Mathematical modelling of vestibular schwannoma development in NF2 patients suggests that more than two hits may be necessary for the development of this tumour in NF2.44 A potential third genetic “hit” in vestibular schwannoma is also consistent with the NF2 mouse model, which requires genetic alteration in addition to bi-allelic inactivation of NF2 for tumorigenesis of schwannomas and other tumours.45 A gene on 9p may well be a candidate for the site of a third mutational event. It is intriguing that gain on 9q34 was significantly associated with tumour diameter. This observation merits further investigation, although tumour diameter is not a good surrogate for tumour growth rate.46 The two tumours with gain on 10q26 had been clinically classified as “fast growing.”
Two NF2 patients had undergone radiation treatment. It is intriguing that each had CGH changes (and one had the most chromosomal aberrations), compared with one in eight of the NF2 patients who did not have radiation treatment.
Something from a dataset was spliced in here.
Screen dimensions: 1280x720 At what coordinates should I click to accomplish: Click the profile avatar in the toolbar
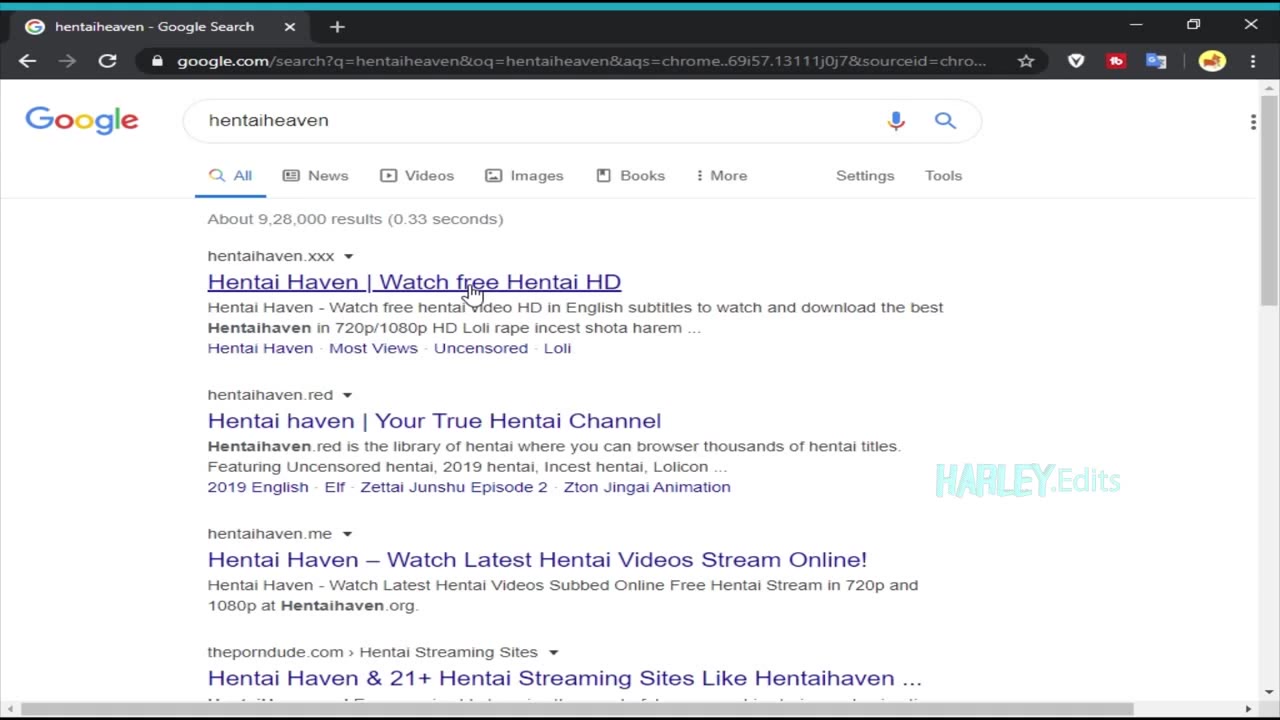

NF2 patients have lower success rates with stereotactic radiosurgery, and there is a significant risk of malignant transformation after such treatment.47 Additional study of a larger number of postirradiated tumours is needed to characterise genetic damage to vestibular schwannomas after radiotherapy.48
We have identified various regions other than chromosome 22 that may be involved in Schwann cell tumorigenesis. Gain on 9q34, although found in only 10% of tumours, may be more prevalent given the limitations of CGH as a diagnostic tool. Gain on 9q34 has been identified in other tumours, which gives credence to its involvement in the progression of a Schwann cell to a schwannoma. Our findings should be verified using techniques that can detect smaller genetic changes, such as microarray-CGH, and perhaps in conjunction with a more detailed study of the chromosome 9q34 region.